又是黑夜,圣杯戰爭主要還是在黑夜中展開的,因此玩家他們的調查也是在黑夜,雖然玩家已經知道了雷電將軍就在操控蟲子的間桐家,但他并不清楚間桐家的具體所在。
想要過去的話,必須先找遠坂凜或者衛宮士郎。
但是玩家并不打算現在就去。
他想再去一趟柳洞寺。
“如果神子她們在那里留下了什么,而我卻不去的話,未免太浪費了。”
嘴上是這樣說著,可玩家心里卻清楚。
不是她們可能在那里留下了什么,而是玩家希望她們留下了什么。
雖然說被召喚來的從者都是分神,并不會影響到本體,但玩家卻還是將他們看作了獨立的存在,死亡是很可怕的事情,即使是分神也一樣。

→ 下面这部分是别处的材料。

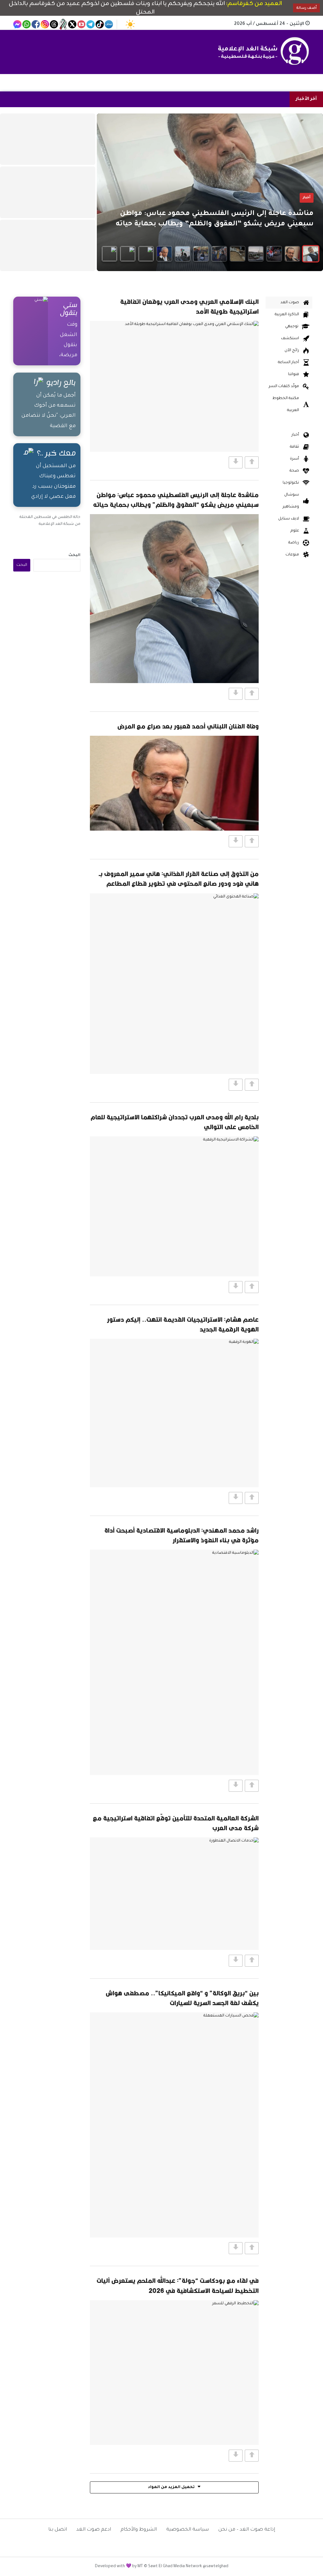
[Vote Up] (252, 462)
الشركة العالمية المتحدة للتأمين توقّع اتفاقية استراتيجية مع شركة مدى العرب (176, 1823)
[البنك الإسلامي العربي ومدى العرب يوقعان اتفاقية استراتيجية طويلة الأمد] (174, 386)
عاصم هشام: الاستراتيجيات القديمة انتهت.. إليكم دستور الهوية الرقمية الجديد (183, 1324)
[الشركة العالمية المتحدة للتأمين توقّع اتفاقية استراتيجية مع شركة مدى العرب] (174, 1893)
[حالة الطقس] (130, 24)
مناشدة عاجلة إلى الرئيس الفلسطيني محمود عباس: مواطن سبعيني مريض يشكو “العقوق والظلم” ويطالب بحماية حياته (176, 499)
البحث (74, 555)
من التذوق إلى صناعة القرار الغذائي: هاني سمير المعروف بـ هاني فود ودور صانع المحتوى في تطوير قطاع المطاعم (179, 878)
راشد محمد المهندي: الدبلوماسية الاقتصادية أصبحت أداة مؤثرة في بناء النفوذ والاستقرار (181, 1535)
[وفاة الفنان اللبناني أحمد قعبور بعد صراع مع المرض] (174, 783)
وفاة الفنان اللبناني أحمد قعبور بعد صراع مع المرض (188, 726)
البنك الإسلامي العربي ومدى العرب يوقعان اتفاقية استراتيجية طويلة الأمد (189, 306)
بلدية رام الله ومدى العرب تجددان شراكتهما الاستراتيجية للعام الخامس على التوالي (175, 1122)
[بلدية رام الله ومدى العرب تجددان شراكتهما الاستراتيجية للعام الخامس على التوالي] (174, 1206)
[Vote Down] (236, 462)
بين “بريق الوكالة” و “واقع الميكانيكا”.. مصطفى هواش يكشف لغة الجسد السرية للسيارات (182, 1998)
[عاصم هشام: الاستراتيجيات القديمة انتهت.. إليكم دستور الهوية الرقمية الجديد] (174, 1413)
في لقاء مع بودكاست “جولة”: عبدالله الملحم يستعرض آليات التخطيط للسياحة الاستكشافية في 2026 (178, 2285)
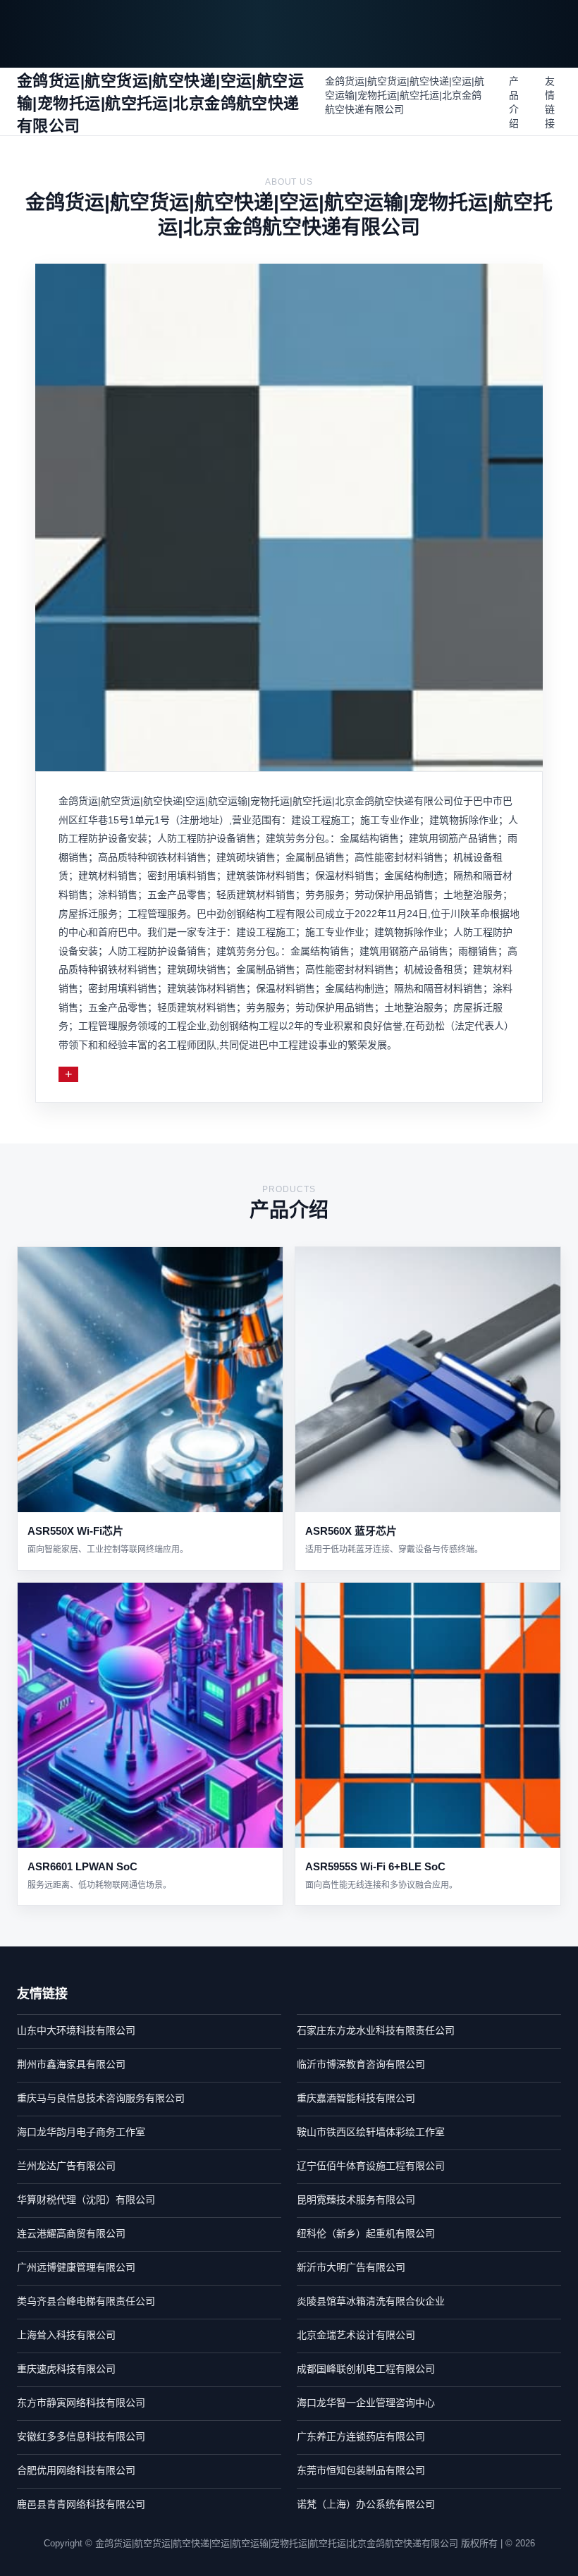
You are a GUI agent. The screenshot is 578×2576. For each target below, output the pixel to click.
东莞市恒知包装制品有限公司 (361, 2470)
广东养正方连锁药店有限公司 (361, 2436)
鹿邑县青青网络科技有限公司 (81, 2504)
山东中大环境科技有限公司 (76, 2030)
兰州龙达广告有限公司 (66, 2165)
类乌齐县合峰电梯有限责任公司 (86, 2301)
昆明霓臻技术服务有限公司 (356, 2199)
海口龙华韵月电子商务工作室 (81, 2132)
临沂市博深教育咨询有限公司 (361, 2064)
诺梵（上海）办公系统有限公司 (366, 2504)
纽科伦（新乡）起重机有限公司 (366, 2233)
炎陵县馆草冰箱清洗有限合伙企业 (371, 2301)
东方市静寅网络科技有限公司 (81, 2402)
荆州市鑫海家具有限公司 (71, 2064)
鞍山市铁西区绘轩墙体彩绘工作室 (371, 2132)
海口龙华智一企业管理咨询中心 (366, 2402)
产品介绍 (514, 102)
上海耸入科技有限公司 (66, 2335)
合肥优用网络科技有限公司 (76, 2470)
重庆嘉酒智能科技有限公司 (356, 2098)
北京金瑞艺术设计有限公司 (356, 2335)
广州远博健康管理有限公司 (76, 2267)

玩家回想起自己用煙緋馬甲死去的瞬間,那種恐慌感至今也難以消退。
他在前一個世界同意其他人前往,同意其他人保護,又何嘗不是一種出于恐懼的退縮呢
玩家知道自己可以復活,但他還是畏懼死亡,恐懼著,膽小著,此刻能選擇出來已經是他最大的勇氣了。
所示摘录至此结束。